Опешив, я еще долго стояла и глядела на разоренную сумку. Потом, попытавшись поставить себя на ее место, я поняла. С ее точки зрения в таком поведении не было ничего предосудительного. Для нее я была всего лишь служащей ее опекуна. Я была его существом, а он — он был ее существом. Таким образом, мои вещи были ее вещами. Я покачала головой, не в силах почувствовать ничего, кроме удивления.

Я не сильно расстроилась из-за этой выходки. Она позволила отвлечь ее на какое-то время. Но, когда она швырнула мне пятнистый жакет, разорванный на плече, я решила рассовать в карманы моих любимых вещей небольшие мышеловки. После знакомства с жакетом, который укусил ее, Певенш перестала рыться в моей сумке, украсив раненый палец яркой повязкой из красного шелка.

Такое крепкое создание, как Певенш, все равно старалось прикидываться мученицей.

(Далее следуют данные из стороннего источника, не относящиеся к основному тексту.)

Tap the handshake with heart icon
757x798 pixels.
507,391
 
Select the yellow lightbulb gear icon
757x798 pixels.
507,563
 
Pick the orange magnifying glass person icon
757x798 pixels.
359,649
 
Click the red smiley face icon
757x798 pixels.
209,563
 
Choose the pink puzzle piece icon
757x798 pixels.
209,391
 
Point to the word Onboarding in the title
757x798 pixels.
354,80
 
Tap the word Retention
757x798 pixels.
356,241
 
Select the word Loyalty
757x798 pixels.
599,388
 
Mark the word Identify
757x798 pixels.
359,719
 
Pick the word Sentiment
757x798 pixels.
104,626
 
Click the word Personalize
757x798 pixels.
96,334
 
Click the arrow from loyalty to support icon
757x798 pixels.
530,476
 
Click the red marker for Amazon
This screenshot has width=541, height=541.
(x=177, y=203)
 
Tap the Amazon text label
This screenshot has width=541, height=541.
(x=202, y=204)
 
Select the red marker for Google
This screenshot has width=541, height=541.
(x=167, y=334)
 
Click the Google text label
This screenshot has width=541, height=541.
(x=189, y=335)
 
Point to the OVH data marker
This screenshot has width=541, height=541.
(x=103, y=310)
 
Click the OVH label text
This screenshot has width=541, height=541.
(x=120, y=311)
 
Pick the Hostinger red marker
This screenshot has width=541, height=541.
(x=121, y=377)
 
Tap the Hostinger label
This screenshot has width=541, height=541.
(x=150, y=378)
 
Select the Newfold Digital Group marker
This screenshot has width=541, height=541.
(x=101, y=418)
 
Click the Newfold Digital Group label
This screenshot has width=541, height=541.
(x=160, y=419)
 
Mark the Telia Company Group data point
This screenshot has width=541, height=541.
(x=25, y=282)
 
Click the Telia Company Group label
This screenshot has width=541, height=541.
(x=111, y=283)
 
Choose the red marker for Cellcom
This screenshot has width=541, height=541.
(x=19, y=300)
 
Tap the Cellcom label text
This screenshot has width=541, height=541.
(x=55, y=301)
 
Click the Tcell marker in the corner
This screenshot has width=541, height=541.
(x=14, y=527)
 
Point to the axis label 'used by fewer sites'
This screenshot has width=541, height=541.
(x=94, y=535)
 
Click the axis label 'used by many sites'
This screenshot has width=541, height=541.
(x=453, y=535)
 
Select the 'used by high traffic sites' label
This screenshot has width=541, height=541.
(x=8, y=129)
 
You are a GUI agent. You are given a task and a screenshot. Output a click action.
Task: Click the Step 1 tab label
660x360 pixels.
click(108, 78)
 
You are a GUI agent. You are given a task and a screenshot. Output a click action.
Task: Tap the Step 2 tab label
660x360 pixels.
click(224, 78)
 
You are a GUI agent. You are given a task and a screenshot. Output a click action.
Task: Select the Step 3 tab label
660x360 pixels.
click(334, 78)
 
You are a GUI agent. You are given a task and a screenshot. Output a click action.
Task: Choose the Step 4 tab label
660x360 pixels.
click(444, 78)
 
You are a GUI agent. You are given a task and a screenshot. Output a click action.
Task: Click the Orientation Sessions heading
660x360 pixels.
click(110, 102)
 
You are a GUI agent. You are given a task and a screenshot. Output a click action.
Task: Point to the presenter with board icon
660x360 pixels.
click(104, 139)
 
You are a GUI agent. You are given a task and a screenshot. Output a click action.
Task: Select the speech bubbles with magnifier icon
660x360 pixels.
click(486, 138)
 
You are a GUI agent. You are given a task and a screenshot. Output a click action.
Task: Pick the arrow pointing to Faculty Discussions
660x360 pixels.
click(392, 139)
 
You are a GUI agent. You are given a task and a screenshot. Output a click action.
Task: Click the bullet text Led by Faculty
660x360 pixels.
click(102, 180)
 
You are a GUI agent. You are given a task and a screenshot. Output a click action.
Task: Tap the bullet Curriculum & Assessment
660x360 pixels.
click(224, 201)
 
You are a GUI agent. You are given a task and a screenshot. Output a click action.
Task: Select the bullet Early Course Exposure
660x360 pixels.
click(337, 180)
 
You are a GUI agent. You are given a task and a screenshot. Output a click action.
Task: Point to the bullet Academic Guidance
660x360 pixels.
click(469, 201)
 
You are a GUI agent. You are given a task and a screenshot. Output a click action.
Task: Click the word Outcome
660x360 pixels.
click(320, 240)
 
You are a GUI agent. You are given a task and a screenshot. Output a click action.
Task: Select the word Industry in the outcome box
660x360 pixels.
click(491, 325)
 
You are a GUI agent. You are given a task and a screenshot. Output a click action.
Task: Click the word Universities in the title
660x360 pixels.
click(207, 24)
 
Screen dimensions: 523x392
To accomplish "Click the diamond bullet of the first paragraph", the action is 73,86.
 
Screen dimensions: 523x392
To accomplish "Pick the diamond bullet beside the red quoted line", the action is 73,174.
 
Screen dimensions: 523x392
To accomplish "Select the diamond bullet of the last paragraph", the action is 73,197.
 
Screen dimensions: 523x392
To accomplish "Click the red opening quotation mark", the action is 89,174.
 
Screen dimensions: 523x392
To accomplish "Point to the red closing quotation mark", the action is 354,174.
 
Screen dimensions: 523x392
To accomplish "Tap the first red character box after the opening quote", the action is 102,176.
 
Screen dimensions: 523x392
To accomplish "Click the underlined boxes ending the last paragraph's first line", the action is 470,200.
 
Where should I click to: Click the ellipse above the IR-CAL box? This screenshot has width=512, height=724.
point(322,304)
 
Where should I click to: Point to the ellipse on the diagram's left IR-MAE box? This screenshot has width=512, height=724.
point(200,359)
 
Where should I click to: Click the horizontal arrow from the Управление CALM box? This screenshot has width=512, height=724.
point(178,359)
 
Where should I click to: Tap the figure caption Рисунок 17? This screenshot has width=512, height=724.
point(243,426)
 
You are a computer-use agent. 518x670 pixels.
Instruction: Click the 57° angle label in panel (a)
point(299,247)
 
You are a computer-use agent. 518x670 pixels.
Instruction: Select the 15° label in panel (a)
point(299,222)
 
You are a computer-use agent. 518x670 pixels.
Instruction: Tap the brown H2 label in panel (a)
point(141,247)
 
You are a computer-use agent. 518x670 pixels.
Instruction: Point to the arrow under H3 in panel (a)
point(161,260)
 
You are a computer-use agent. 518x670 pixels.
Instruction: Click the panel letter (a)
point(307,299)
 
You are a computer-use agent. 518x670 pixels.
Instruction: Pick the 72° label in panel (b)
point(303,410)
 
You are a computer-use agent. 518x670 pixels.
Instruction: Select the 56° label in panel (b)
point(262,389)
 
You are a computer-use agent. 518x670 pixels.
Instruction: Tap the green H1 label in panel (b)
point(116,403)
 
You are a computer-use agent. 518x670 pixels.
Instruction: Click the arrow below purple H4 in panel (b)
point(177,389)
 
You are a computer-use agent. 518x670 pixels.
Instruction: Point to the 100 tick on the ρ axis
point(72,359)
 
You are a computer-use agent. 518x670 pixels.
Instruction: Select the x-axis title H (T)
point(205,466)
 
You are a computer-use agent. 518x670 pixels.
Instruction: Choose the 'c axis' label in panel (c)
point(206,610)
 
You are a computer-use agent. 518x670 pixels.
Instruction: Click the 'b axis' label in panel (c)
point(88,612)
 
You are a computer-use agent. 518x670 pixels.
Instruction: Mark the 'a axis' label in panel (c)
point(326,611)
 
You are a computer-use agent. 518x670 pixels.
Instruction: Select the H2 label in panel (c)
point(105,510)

Она постоянно играла роль жертвы, однако никому не позволяла себя обижать. У нее была необычная способность внушать людям, что они причинили ей большое зло. Я уже перестала удивляться тому, что Валентин считал себя обязанным постоянно угождать ей. Бедняга, у него не было шансов выстоять против этого монстра. Когда мы ехали в карете, она глядела прямо перед собой, изредка издавая протяжный, грустный вздох. Когда ее спрашивали, что ее тревожит, она слабо отмахивалась.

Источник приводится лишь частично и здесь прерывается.